[Text under study]
*** Begin section ***
Over the years, there has been some truly boring content created in the name of marketing. Dull, verbose, too technical, jargon laden, and simply boring – all in the name of endeavouring to capture that lead or sale. Marketers have had to learn that with the rest of the web only a click away, content has to engage and inspire. Or suffer from a high bounce rate and an irate sales department left with nothing to do.
It has been interesting to watch the shift from third person, impersonal brand collateral to companies developing personalities, writing in the first person, allowing staff to write more personal accounts, articles or posts, and most importantly, the growth in acceptance of telling a good story as marketing spiel.
High quality marketing copy has become personal. A chance to stand around a virtual water cooler and share in the secrets of a company. Not real secrets, but insights into the business or products, its staff, the R&D process, product development, successes and failures (yes, companies now do often own up when something has not gone quite to plan), and much more.
We have advanced from the rare occasions such as Remington's “I was so impressed I bought the company” line to CEOs of major transnational corporations writing blogs or Tweets that draw in the curious, the competitor, even the disinterested if juicy and interesting enough.
Much of it is down to style, and stories are best told when they include characters and personalities. Many companies have developed that art now, fearing not standing out from the crowd by being too grey in a colorful online world. Even the most seemingly staid industries such as container shipping, snowplow manufacturers or mortgage brokers have managed to master the art of creating great content with strong copywriting that guarantees a good read.
Even hard-bitten journalists and politicians are now using the first person, or leading the reader or listener on a journey towards the most important points that need to be made in a story-like fashion. One of the most incredible examples of this is Aaron Swartz's keynote speech at Freedom to Connect in Washington 2012. Whether or not you are interested in SOPA, this speech holds you captivated to the very end because of its style.
A Good Story Has To Be Compelling and Engaging
Learning to tell stories means understanding your audience and writing so the story is compelling, rather than dry and sales-driven. You cannot know every single one of the members of your audience, nor what interests them today, or might interest them tomorrow. However, by sticking to the time-honored narrative arc (beginning, middle and end), you can tap into that age old and genetic human trait – listening to a story.
*** End section ***
[Task instructions]
Answer these about the article on storytelling in marketing:
1. Which three seemingly staid industries does it name?
2. Which speech does it call one of the most incredible examples?
3. What three parts make up the narrative arc it mentions?
You won't need the entries that come next.

[Data for review]
*** Begin section ***
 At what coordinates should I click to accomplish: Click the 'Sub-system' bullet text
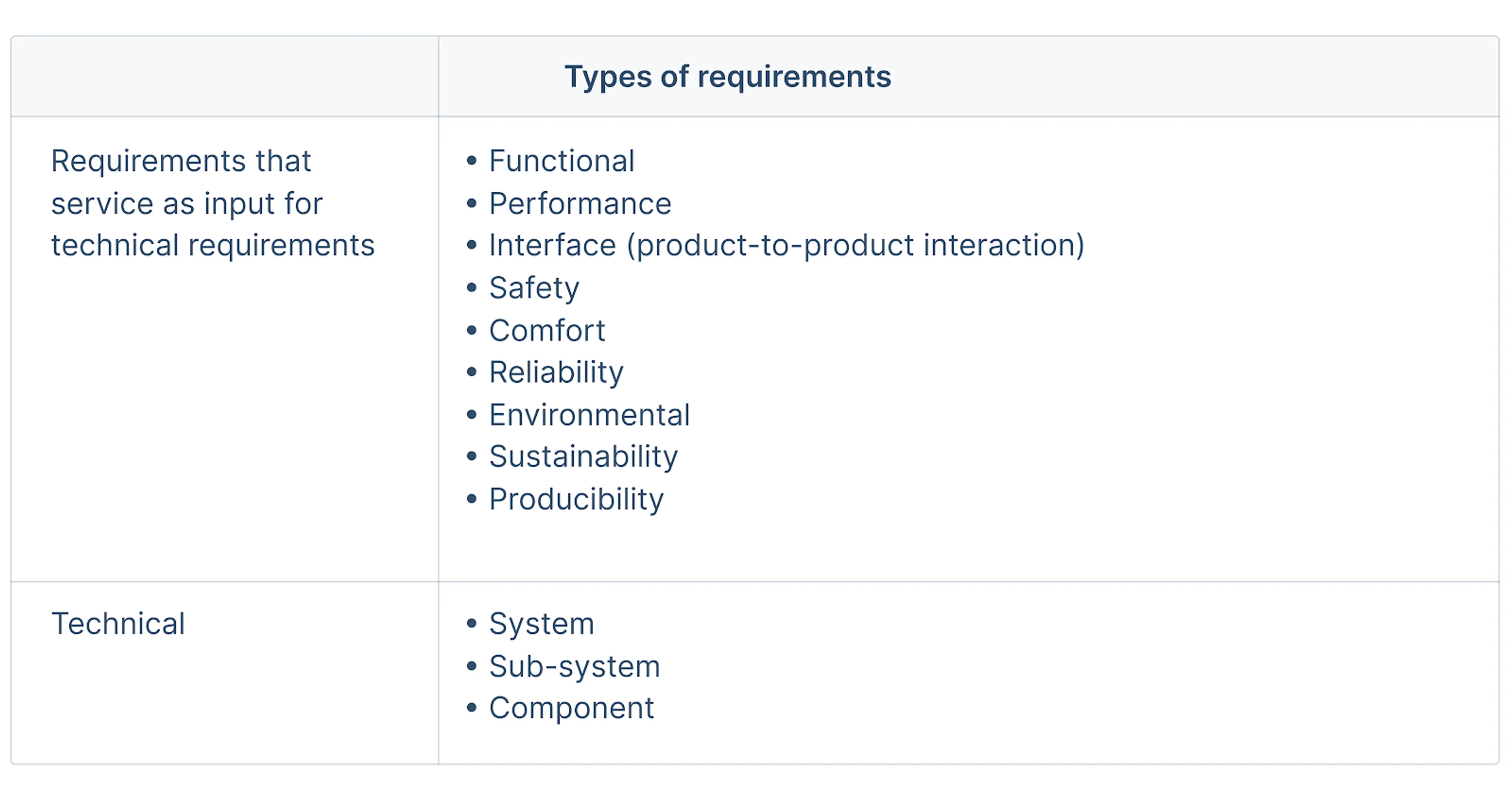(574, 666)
*** End section ***
*** Begin section ***
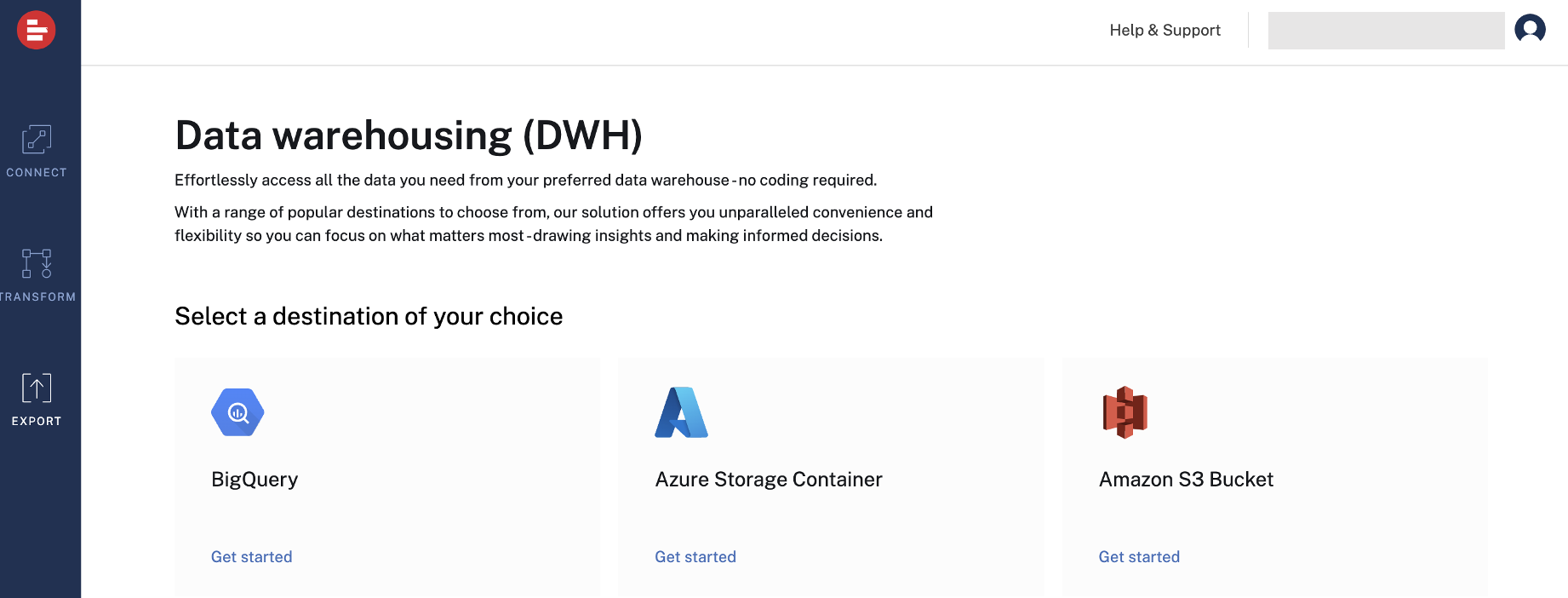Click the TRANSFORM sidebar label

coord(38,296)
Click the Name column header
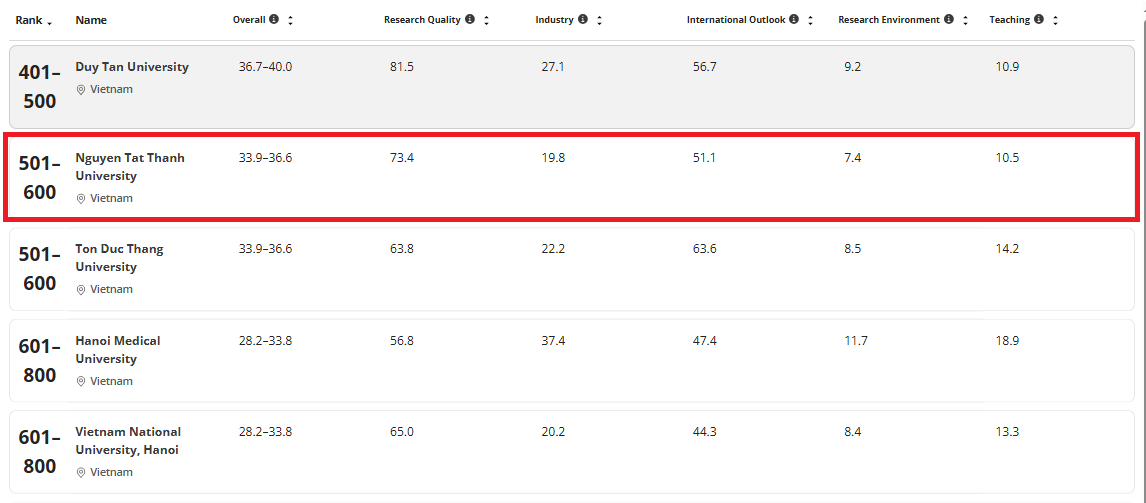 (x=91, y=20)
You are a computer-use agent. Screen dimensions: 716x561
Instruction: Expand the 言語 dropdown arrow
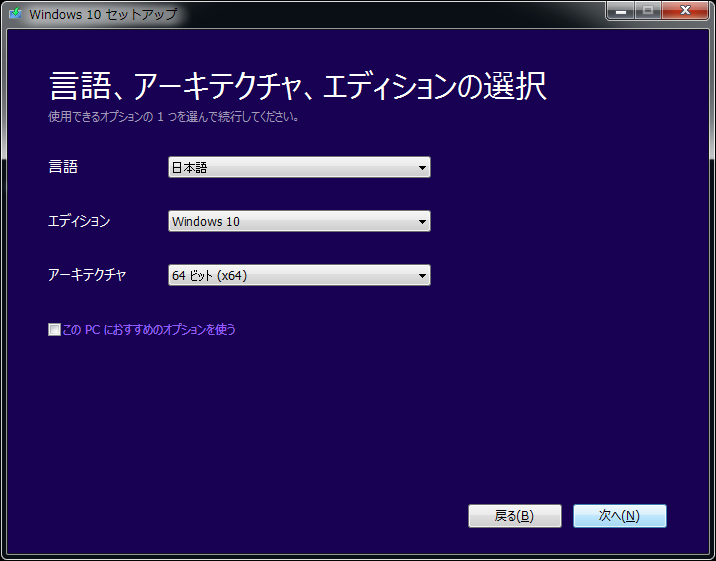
*** End section ***
*** Begin section ***
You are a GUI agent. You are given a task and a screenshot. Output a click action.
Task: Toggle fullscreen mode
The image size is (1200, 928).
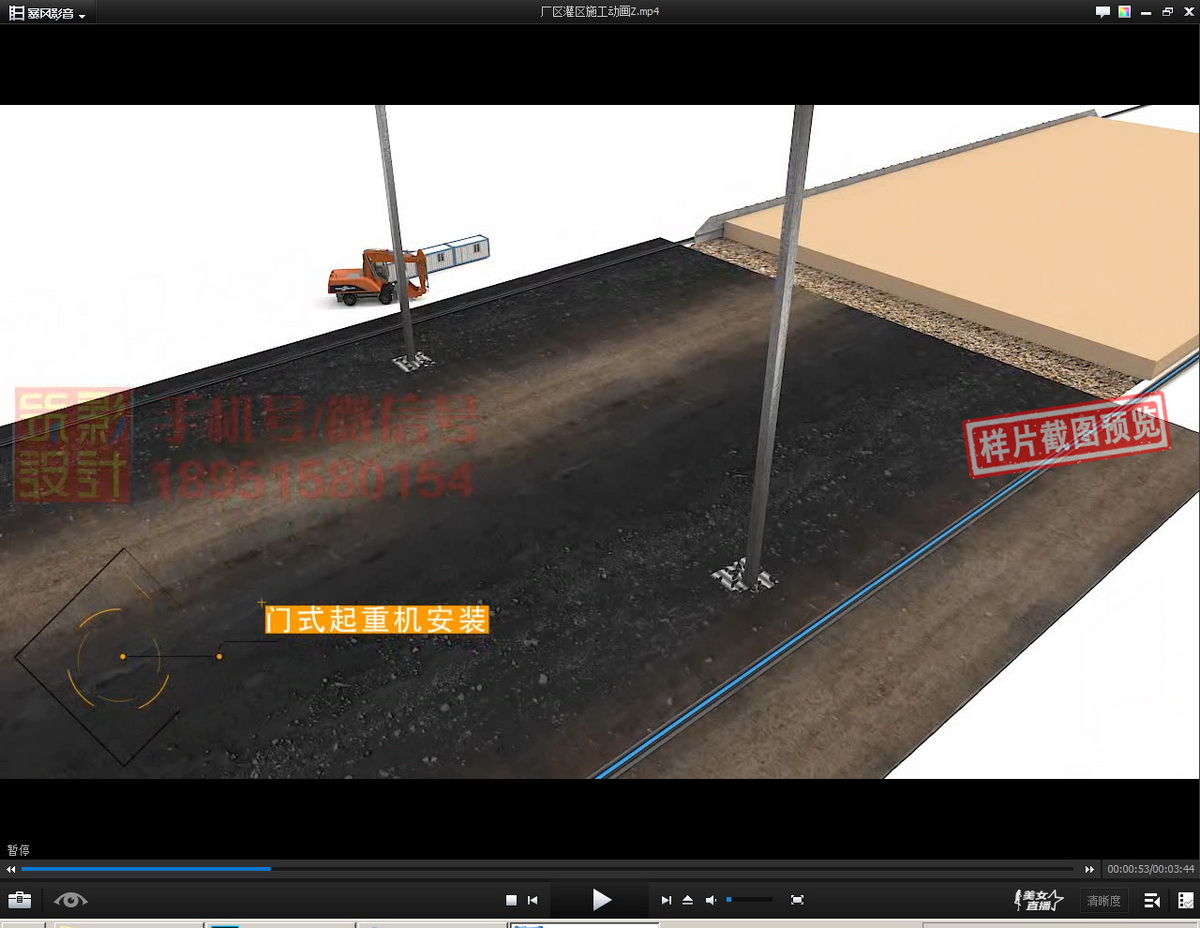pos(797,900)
*** End section ***
[Output below]
1. Container shipping, snowplow manufacturers and mortgage brokers.
2. Aaron Swartz's keynote speech at Freedom to Connect in Washington 2012.
3. Beginning, middle and end.